KULINER SLEMAN : Puasa, Permintaan Nugget Nila Melonjak

Pekerja di Unit Pengolahan Ikan Mino Ngudi Lestari Dusun Nayan, Desa Maguwoharjo, kecamatan Depok sedang mengolah ikan nila menjadi nugget, Kamis (9/7/2015). (JIBI/Harian Jogja - Bernadheta Dian Saraswati)
12 Juli 2015 08:20 WIB Wisata Share :

Kuliner Sleman menawarkan nugget ikan nila.

Harianjogja.com, SLEMAN-Bulan puasa seperti ini menjadi berkah peruntungan bagi Unit Pengolahan Ikan (UPI) Mino Ngudi Lestari Dusun Nayan Desa Maguwoharjo Kecamatan Depok. Pasalnya, permintaan olahan ikan meningkat drastis dari biasanya.

Salah satu olahan favorit di tempat ini adalah nugget nila. Rasanya yang gurih dan mengandung protein tinggi menjadi menu berbuka puasa yang banyak dicari. Hanya dengan lima orang pekerja, pengelola UPI Mino Ngudi Lestari Heri Santisa pun sampai kewalahan melayani konsumen.

"Kalau musim seperti ini [bulan puasa] yang pesan naik 50 sampai 60 persen," kata Heri saat ditemui di showroom UPI Mino Ngudi Lestari, Kamis (9/7/2015).

Selain dari Jogja, kebanyakan pemesan datang dari luar kota. Seperti Bandung, Magelang, Solo, dan Cirebon. Tidak hanya nugget yang banyak dicari, olahan lain seperti rolade nila, sosis, bakso, dan otak-otak nila juga diburu.

Heri mengaku pada bulan puasa seperti ini omzet mencapai Rp15.000. Awalnya, petani ikan di Dusun Nayan hanya fokus pada pembibitan nila. Bibit nila dan juga nila siap konsumsi dijual segar ke beberapa daerah di Jogja. Para petani merasa hasil panenan ikan terus meningkat namun pendapatan hanya meningkat sedikit.

"Setelah kita pikir-pikir, ternyata karena kita hanya jual ikan segar. Kalau nila segar sekilo Rp20.000. Kalau diolah bisa dua kali lipatnya maka kita tambah jual olahan nila," ungkapnya. Akhirnya bersama kelompok pembudidaya ikan di kampungnya, Heri mulai mengolah ikan menjadi makanan kering seperti baby ikan nila dan juga nila krispy.

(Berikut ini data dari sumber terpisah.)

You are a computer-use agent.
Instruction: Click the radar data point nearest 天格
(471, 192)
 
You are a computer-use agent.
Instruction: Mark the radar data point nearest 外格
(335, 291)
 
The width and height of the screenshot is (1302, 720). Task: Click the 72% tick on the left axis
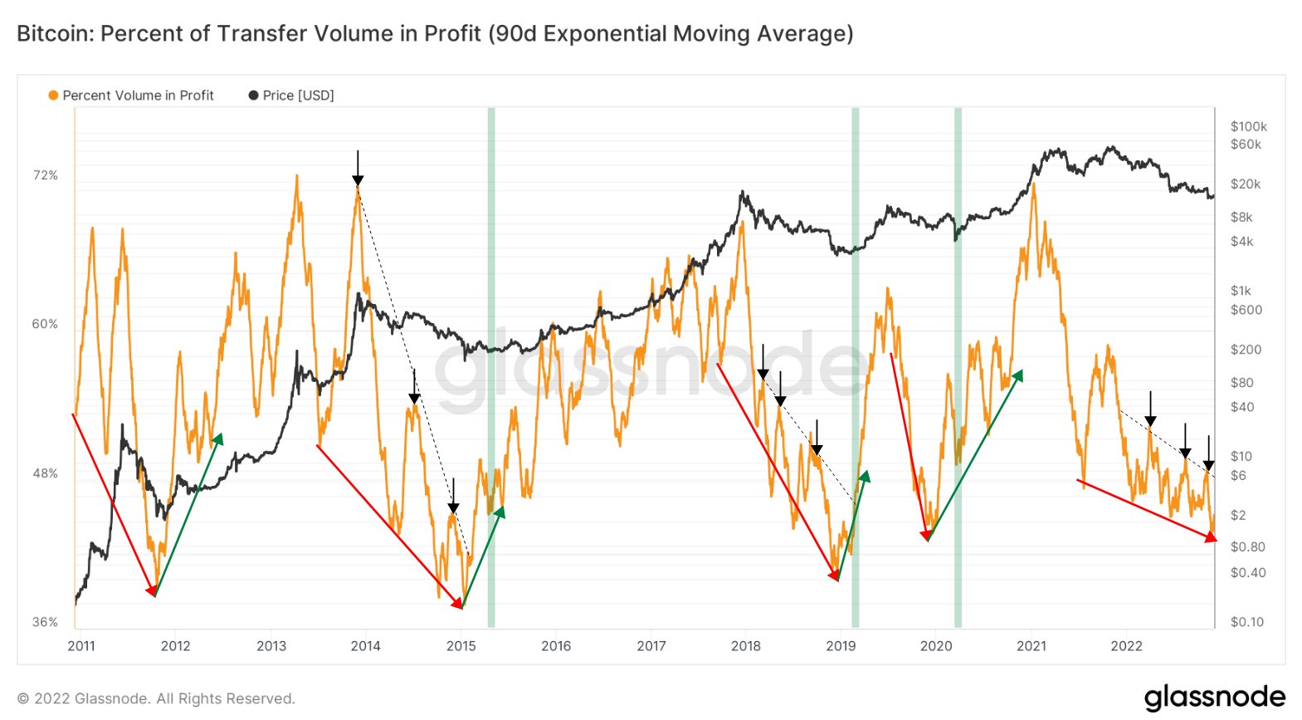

Tanggapan konsumen pun baik. Semakin hari semakin banyak orang yang mengenal produknya. Menurut Heri, salah satu penyebabnya karena produk Mina Ngudi Lestari diproduksi secara higienis, tidak menggunakan pengawet, dan telah mendapatkan standar kelayakan pengolahan (SKP) dari Kementerian Kelautan dan Perikanan RI.

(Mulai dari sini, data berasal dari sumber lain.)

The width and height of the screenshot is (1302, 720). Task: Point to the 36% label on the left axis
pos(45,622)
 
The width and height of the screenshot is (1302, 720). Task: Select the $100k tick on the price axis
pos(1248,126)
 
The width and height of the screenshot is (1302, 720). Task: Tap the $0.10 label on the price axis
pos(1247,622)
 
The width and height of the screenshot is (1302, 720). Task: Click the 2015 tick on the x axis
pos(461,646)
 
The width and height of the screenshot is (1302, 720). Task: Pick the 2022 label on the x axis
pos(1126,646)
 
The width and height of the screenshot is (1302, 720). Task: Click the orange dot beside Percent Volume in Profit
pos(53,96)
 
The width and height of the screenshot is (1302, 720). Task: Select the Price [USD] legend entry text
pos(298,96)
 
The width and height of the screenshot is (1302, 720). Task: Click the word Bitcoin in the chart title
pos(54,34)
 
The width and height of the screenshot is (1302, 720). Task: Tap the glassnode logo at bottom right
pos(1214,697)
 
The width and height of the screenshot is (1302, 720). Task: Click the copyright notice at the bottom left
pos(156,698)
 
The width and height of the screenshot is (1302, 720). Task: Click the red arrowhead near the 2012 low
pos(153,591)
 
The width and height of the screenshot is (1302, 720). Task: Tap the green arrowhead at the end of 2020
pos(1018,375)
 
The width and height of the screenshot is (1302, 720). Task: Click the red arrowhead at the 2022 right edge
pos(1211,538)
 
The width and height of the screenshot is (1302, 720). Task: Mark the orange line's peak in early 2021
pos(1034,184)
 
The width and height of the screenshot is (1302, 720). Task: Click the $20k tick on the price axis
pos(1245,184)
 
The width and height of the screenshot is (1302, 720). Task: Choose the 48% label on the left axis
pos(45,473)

Menu favorit KPI Mino Ngudi Lestari lainnya adalah dawet nila. Dawet yang selama ini hanya terbuat dari tepung atau ubi, di tangan ibu-ibu Dusun Nayan ini dapat diolah jadi cendol dawet. Cara pembuatannya sama, hanya saja kalau untuk dawet nila, tepung aren dicampur dengan daging nila yang telah dikukus dan dihaluskan.

Jauh dari bayangan, dawet nila sama sekali tidak mengeluarkan bau amis karena dicampur perasan buah lemon. Harga yang dipatok untuk satu gelas dawet ukuran besar adalah Rp5.000, sementara ukuran kecil Rp3.000.